Travel guide is only promoting responsible tourism

michelin green guide camel

The Michelin Green Guide, one of the world's most influential travel and sightseeing guides, is removing all tourist activities that use animals.

As the Michelin Green Guide turns 100 years old, it has confirmed to PETA US and PETA France that it has made the historic change to no longer feature tourist activities using animals.


The Michelin Green Guide is designed for travellers and focuses on must-see sights, attractions and activities at destinations across the world.

camel in wild

"We are convinced of the need to present content promoting responsible tourism, which includes animal welfare," Michelin Éditions, the publishing arm of Michelin, said in a statement.

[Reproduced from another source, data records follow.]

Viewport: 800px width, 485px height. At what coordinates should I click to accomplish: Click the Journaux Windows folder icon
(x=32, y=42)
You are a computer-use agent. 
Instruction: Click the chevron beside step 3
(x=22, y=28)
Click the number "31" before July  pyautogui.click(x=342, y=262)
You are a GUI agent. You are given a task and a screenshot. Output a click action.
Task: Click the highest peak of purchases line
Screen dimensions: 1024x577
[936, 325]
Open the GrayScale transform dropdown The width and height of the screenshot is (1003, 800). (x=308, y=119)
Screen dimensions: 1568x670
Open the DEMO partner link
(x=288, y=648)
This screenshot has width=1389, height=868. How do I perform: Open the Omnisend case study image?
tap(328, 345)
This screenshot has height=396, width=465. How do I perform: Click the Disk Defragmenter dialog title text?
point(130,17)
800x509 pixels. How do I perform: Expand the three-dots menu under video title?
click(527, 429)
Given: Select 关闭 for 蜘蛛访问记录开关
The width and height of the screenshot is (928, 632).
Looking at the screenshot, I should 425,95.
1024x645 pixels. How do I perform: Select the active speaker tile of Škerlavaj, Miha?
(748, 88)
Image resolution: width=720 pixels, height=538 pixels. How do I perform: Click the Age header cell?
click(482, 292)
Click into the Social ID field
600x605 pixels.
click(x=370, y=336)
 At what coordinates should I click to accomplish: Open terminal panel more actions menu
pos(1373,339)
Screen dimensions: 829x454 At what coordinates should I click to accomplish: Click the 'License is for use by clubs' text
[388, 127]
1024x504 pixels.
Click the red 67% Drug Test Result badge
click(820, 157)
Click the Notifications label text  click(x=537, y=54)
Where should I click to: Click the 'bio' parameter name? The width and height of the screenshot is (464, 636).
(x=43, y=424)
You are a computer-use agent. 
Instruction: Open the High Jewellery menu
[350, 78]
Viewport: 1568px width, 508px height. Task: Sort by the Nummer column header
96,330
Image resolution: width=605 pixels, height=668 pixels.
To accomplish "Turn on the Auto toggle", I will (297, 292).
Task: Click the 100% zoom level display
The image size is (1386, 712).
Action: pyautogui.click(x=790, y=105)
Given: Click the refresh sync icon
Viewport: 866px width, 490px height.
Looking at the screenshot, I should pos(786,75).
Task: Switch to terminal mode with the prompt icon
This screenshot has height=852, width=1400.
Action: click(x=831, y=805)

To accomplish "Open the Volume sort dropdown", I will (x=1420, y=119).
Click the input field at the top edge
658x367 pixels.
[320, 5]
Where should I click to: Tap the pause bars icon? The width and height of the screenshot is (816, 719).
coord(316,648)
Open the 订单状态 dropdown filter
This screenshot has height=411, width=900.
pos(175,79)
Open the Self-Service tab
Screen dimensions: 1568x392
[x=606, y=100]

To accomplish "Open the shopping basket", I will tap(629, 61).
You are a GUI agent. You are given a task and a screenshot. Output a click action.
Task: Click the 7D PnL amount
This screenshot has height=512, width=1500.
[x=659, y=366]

"Therefore, activities that can cause mistreatment... have been removed from our guides."

Michelin previously won a PETA France award for removing attractions with captive dolphins from its guides.

Now, tourist experiences such as elephant and camel rides will no longer be featured in the Michelin Green Guide.

'Tourism industry must evolve'

Via a PETA statement, camels are free to roam in nature, living in herds and communicating with each other through sounds and body movements.

As a sign of friendship, the animals will sometimes blow on each other's faces.

In the tourism industry, however, they carry heavy loads all day and go without appropriate shade or food. They are often dumped or sent to slaughter when they are too old, sick or injured to make money.

In 2019, 2023, and 2024, PETA Asia investigators went to the Pyramids of Giza in Egypt and saw workers whipping exhausted horses and camels forced to haul tourists in the scorching sun.

peta asia camel

In addition to the Michelin Green Guide's removal of tourist activities that use animals, the new edition of the Green Guide Spain will include a clear warning that bullfighting is "an abusive and declining tradition".

“Camel rides and bullfights are spectacles of suffering, and the Michelin Green Guide is right to leave these cruel and archaic activities in the history books," said PETA president Tracy Reiman.

"PETA is celebrating Michelin for showing the tourism industry how even a century-old institution can, and must, evolve to reflect today’s understanding that animals are individuals who feel pain and fear."